Hats Off to Dad! He’s Working Hard To “Do It All” Too0
Much has been written about the fact that mothers have a lot on their plates and struggle with the concept of “doing it all.” Not enough attention has been paid to the modern father who is struggling to do the same.
In a November 2014 New York Times Opinion piece titled “Our Mommy Problem,” author Heather Havrilesky writes, “We smugly shake our heads at the backward attitudes of “Mad Men,” but at this particular moment in our history, some combination of overzealous parenting, savvy marketing and glorification of hearth and home have coaxed the public into viewing female parents as a strange breed apart from regular people. You might feel like the same person deep inside, but what the world apparently sees is a woman lugging around a giant umbilical cord.” Whether it is Mommy & Me classes or our current fixation on celebrity pregnancies, being a Mommy is “in” …big time. Where does this leave Dad?
Less has been made of it, but Dads have undergone a transition in the last few decades too. In addition to the pressure many have traditionally felt to provide for their families, they are heeding new demands to be present in their children’s lives, to nurture their children, to cook, to volunteer at school, and to share housework. Perhaps this is the reason that there are more stay at home fathers today than ever before. According to a 2014 Pew study, “The number of fathers who do not work outside the home has risen markedly in recent years, up to 2 million in 2012… High unemployment rates around the time of the Great Recession contributed to the recent increases, but the biggest contributor to long-term growth in these “stay-at-home fathers” is the rising number of fathers who are at home primarily to care for their family.” In other words, dads aren’t home because they are out of work, but because they are the primary caregivers in their households. They are where they feel they are best suited for the needs of their families. Those who are working outside the home have a lot more that is expected of them on the home front than they used to and are ensuring that the “Mad Men” image of husbands who never change diapers, drive carpool, or cook dinner is one that will seem more and more unimaginable for our children and our children’s children.

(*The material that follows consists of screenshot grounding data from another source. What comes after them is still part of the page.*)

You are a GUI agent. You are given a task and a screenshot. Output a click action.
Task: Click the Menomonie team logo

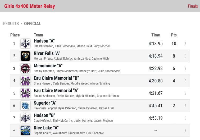[x=25, y=68]
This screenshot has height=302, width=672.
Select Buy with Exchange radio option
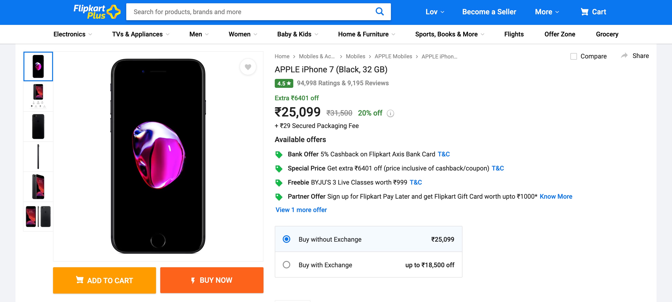pos(286,265)
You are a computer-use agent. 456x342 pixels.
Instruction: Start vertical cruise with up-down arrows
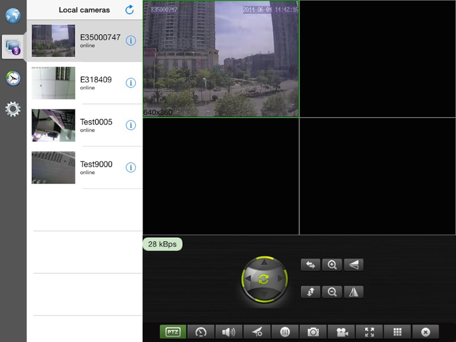click(311, 292)
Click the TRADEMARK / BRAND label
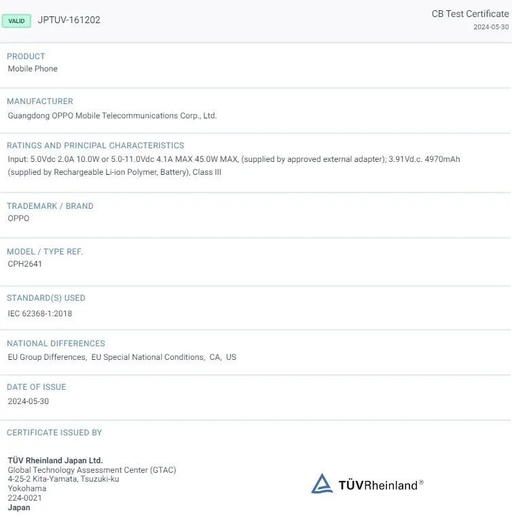Image resolution: width=512 pixels, height=517 pixels. pyautogui.click(x=50, y=206)
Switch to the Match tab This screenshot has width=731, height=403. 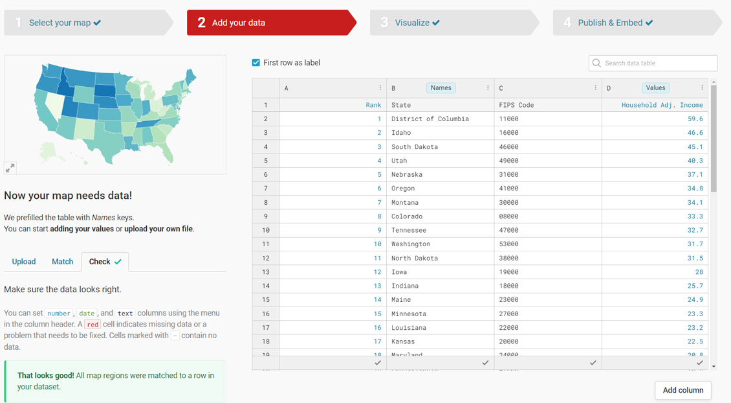point(62,262)
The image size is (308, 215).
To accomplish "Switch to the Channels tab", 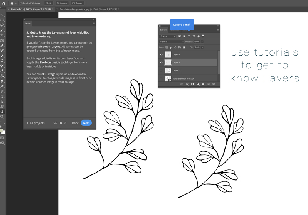I will (x=175, y=30).
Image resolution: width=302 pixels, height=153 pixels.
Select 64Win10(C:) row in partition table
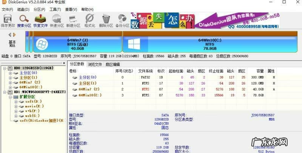coord(90,95)
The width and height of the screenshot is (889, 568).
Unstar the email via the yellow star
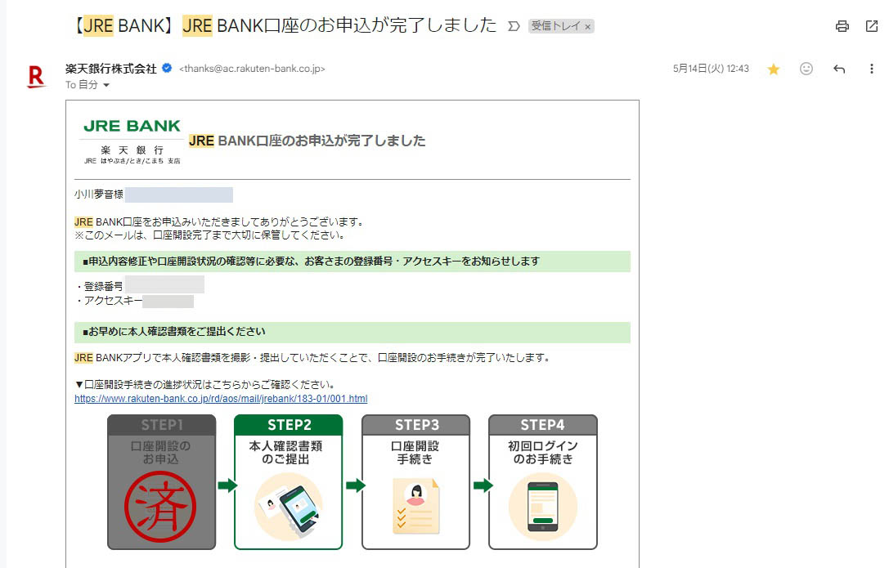[773, 69]
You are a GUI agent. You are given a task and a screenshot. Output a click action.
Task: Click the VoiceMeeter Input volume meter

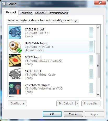click(91, 88)
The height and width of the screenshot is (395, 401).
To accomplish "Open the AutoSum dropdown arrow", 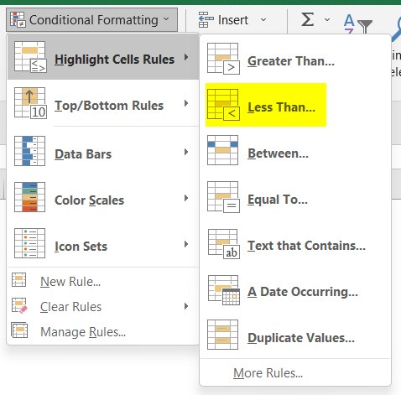I will 327,20.
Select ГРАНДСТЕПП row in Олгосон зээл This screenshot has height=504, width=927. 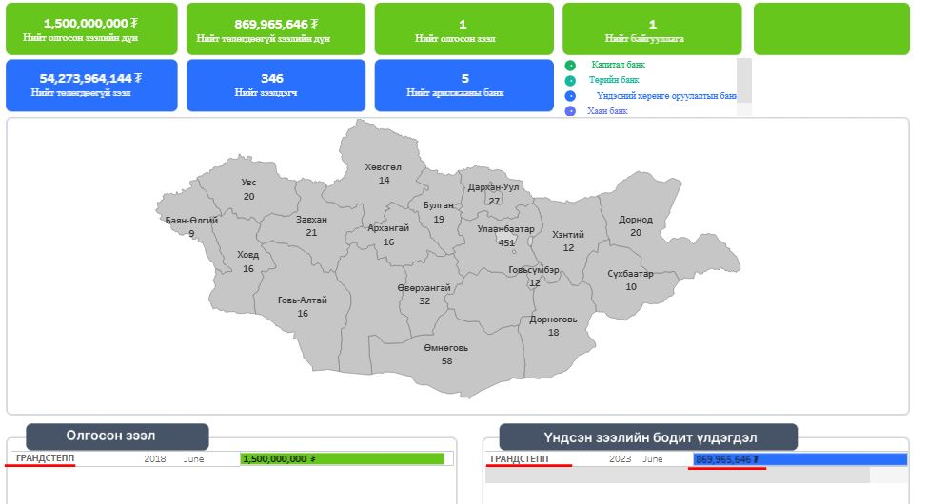tap(45, 458)
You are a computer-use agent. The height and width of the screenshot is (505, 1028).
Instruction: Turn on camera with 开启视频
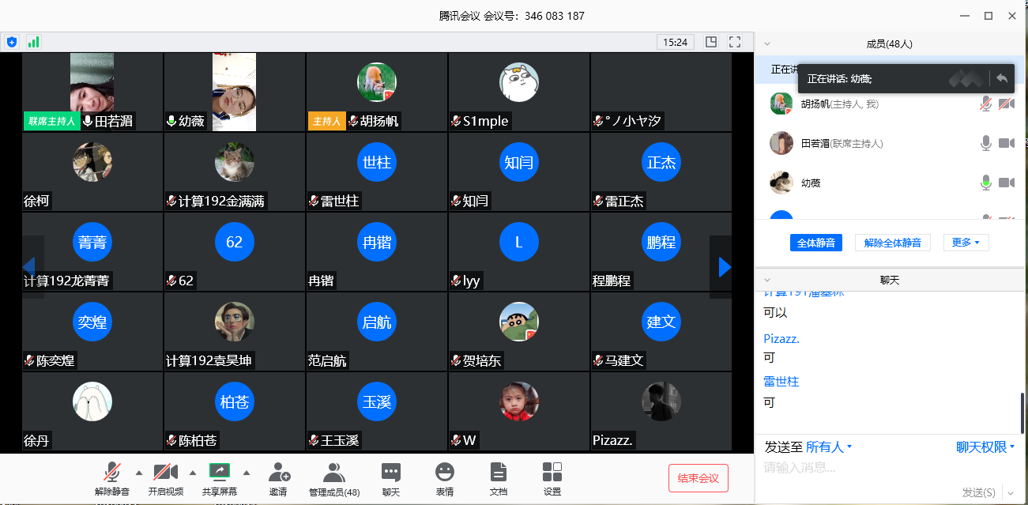tap(165, 473)
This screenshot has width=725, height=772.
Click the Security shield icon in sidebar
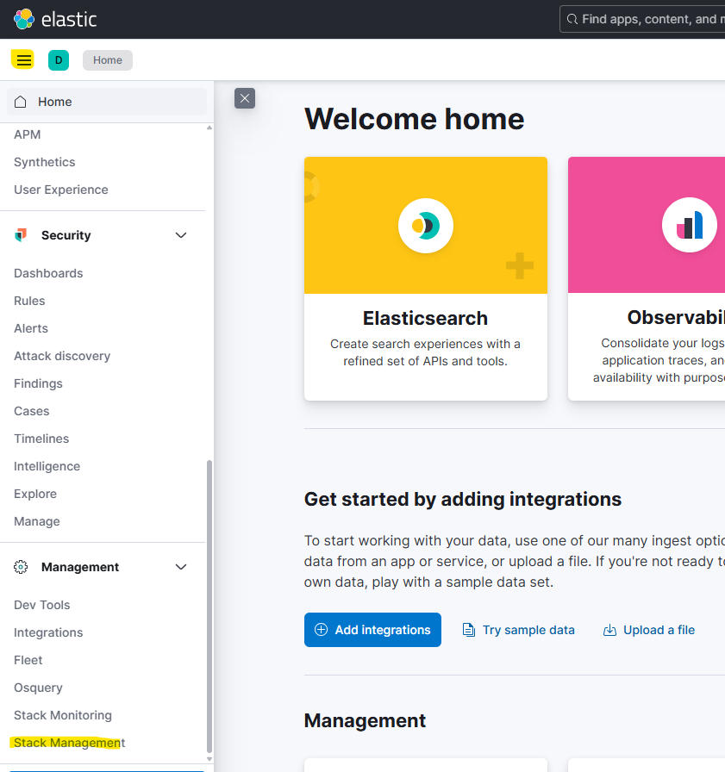pyautogui.click(x=22, y=235)
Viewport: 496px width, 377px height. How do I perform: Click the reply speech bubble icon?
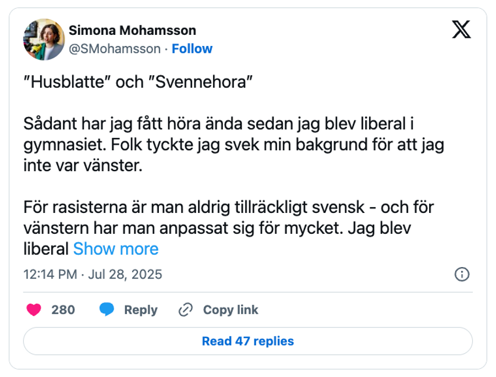[106, 310]
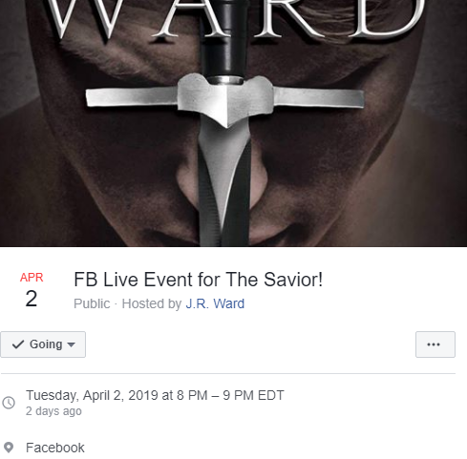Click the event date and time text
This screenshot has height=459, width=467.
click(x=155, y=395)
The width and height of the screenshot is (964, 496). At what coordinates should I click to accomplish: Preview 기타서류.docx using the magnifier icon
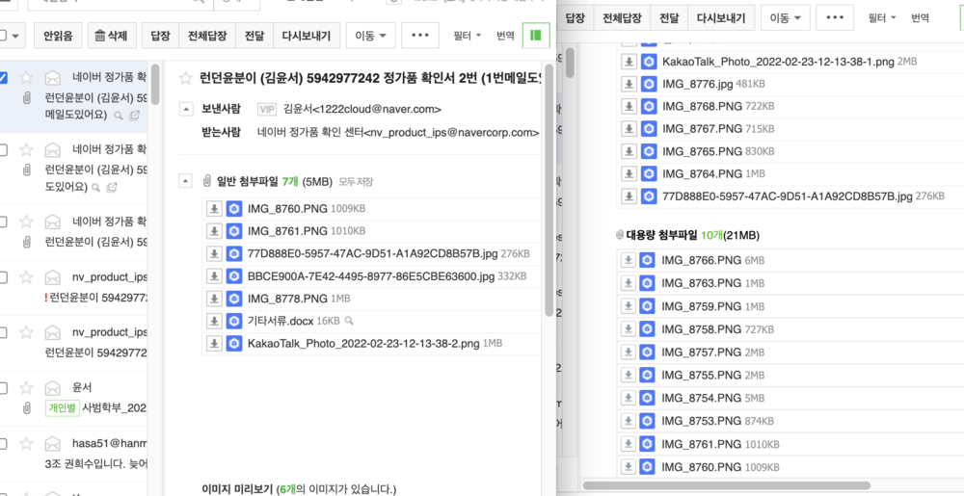click(349, 321)
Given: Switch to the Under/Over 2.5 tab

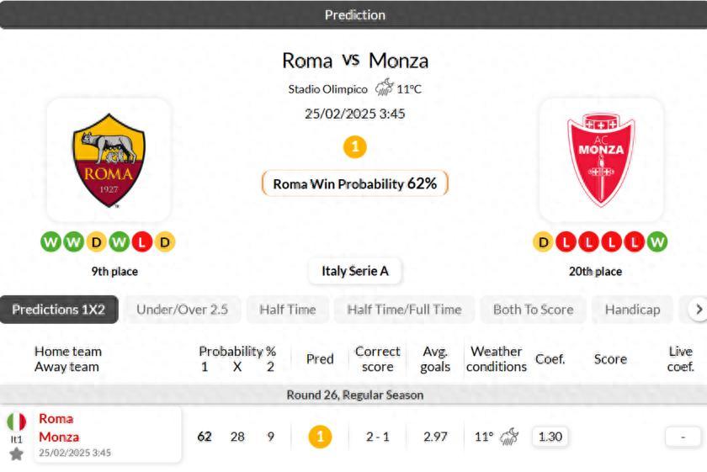Looking at the screenshot, I should (183, 310).
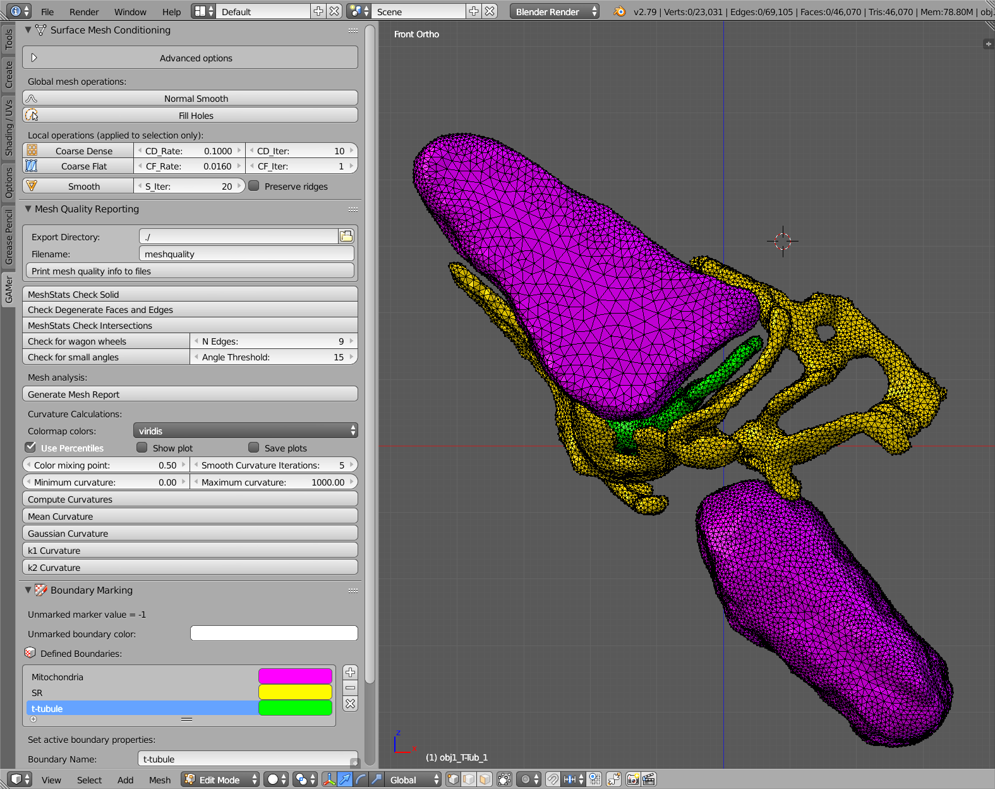Viewport: 995px width, 789px height.
Task: Click the magenta Mitochondria color swatch
Action: pyautogui.click(x=295, y=676)
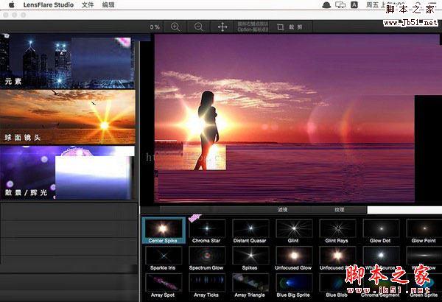Choose the Chroma Star flare element
The width and height of the screenshot is (442, 302).
coord(206,229)
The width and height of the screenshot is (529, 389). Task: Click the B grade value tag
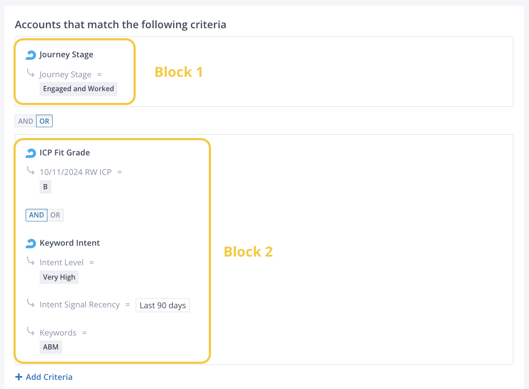tap(45, 187)

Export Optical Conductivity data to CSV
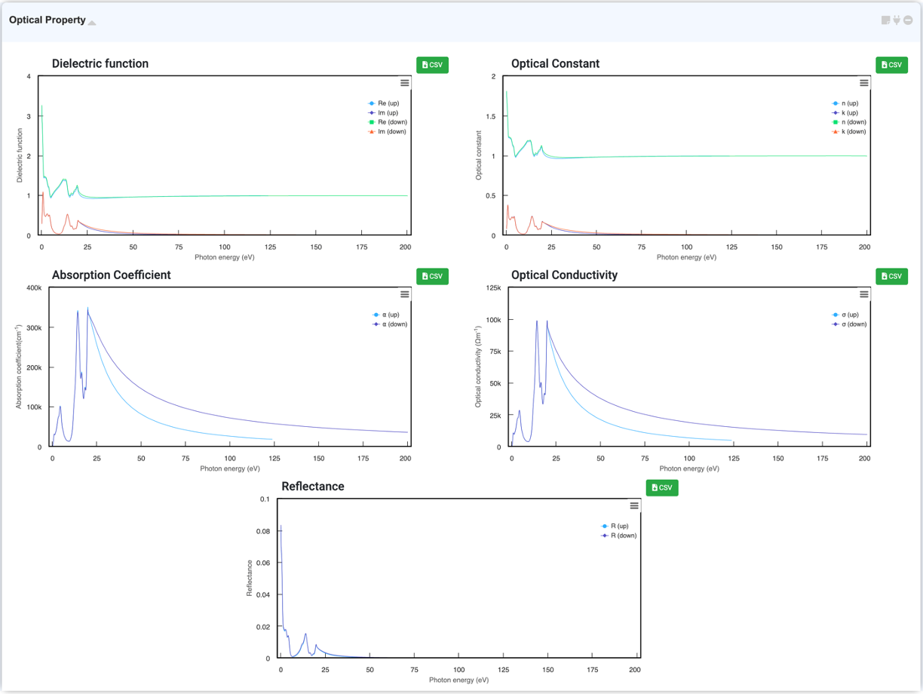(891, 276)
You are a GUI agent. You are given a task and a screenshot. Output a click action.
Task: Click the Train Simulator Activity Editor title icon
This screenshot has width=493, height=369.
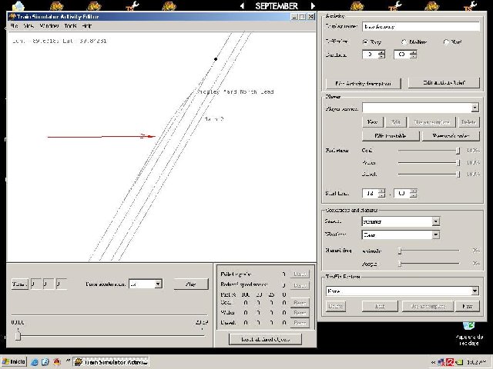click(12, 16)
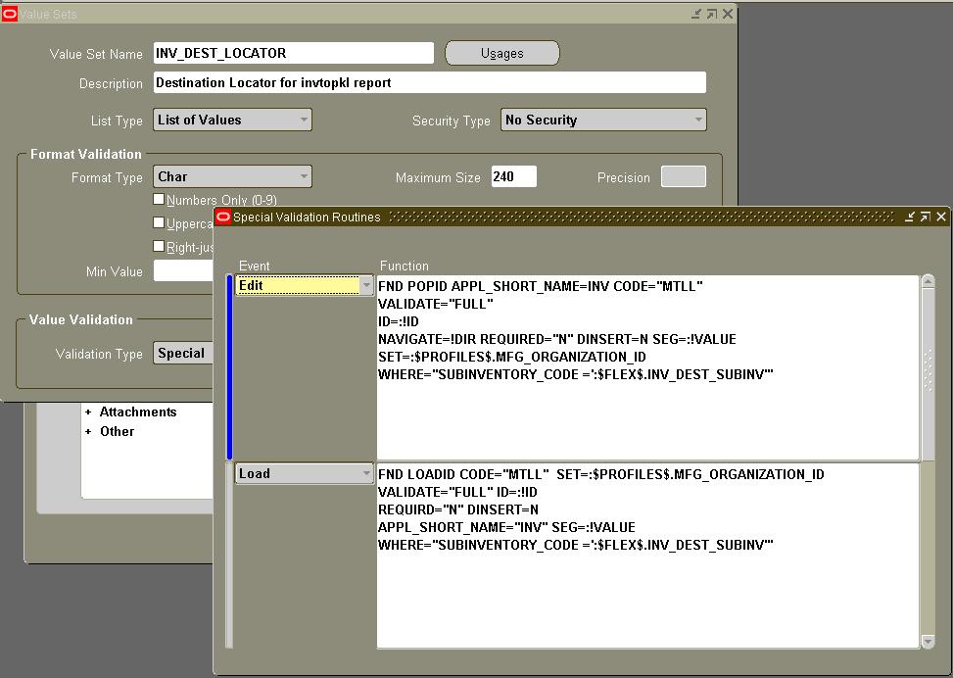Click the Oracle icon on Value Sets title bar
This screenshot has width=953, height=678.
click(x=12, y=14)
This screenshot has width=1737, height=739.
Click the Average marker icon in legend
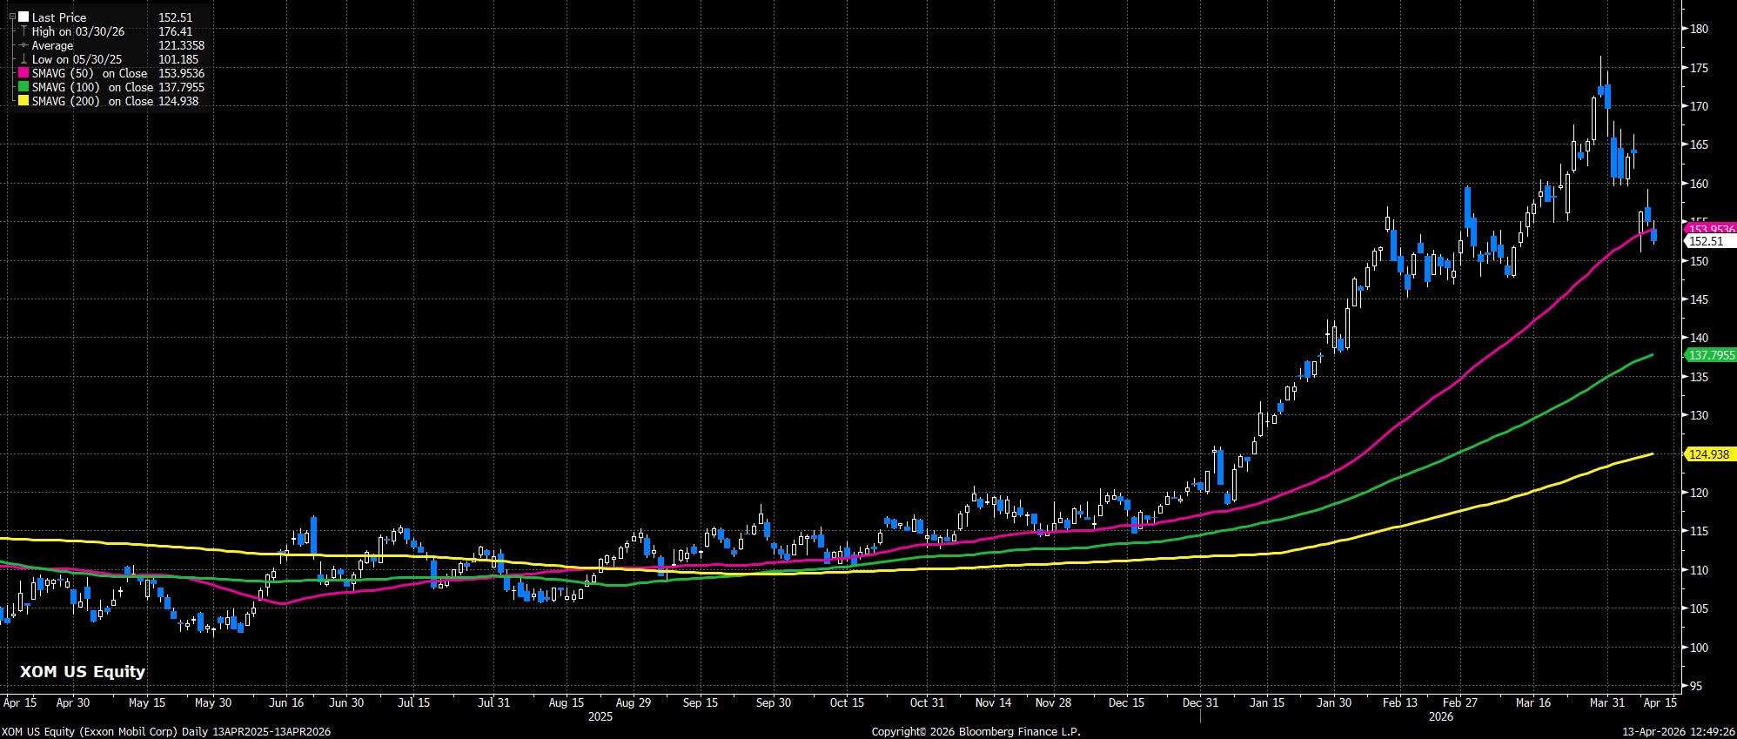click(23, 45)
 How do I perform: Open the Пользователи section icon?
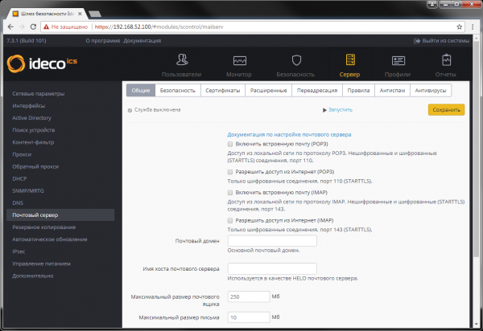(181, 61)
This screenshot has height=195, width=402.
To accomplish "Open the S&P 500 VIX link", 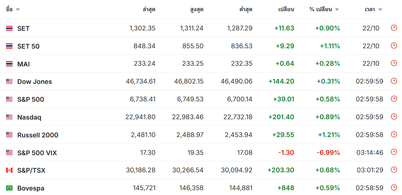I will click(37, 153).
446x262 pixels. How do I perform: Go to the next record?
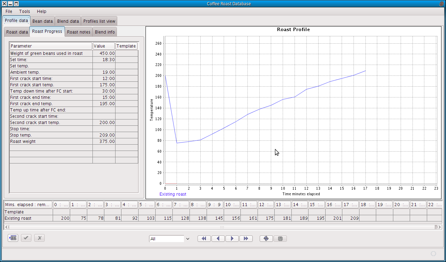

With Father’s Day upon us, it is time to shine some light on the evolving dad and acknowledge the progress he has made– to celebrate the increasingly central person he has become in our lives in ways his father and grandfather weren’t. Additionally, today’s dad has made this progress without a lot of fanfare. Fatherhood may be having somewhat of a Renaissance too, but it is not the glorified and publicized one that motherhood is experiencing.
While dear old dad may not be perfect, it is important to remember that he is also struggling with a life-work balance that so many talk about in the context of motherhood. Dad is learning some new tricks too and working harder than ever to have and do it all.